Items from a dataset

* * * * * * * * *

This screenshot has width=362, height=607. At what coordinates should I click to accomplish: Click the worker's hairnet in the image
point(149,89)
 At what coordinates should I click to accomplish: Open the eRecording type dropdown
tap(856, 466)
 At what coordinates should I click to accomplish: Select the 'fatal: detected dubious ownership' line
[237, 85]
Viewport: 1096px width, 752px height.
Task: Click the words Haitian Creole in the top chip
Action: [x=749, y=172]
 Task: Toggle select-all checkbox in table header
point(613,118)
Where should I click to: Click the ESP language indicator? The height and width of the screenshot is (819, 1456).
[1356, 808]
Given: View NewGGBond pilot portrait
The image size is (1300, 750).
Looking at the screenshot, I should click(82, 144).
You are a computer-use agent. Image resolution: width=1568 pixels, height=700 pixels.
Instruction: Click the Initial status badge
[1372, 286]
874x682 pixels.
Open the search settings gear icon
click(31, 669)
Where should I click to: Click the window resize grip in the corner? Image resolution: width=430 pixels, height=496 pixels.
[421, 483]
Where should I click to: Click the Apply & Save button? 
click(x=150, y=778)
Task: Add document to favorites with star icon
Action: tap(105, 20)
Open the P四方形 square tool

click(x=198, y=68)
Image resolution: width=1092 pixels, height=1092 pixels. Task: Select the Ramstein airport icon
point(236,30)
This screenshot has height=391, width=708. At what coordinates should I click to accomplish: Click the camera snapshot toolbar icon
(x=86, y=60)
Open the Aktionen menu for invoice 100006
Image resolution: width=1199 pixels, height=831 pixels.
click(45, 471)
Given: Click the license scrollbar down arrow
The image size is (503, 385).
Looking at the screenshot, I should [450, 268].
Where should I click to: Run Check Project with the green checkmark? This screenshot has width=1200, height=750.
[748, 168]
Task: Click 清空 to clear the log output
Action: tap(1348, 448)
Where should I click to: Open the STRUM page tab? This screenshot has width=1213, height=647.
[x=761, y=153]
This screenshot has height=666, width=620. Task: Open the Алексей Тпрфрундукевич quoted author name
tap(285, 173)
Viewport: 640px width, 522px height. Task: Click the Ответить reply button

* * * * * * * * *

▸ **Task item**
Across the data above, how many lines include the word "Given"? Give only the number.

▸ **Worked solution**
2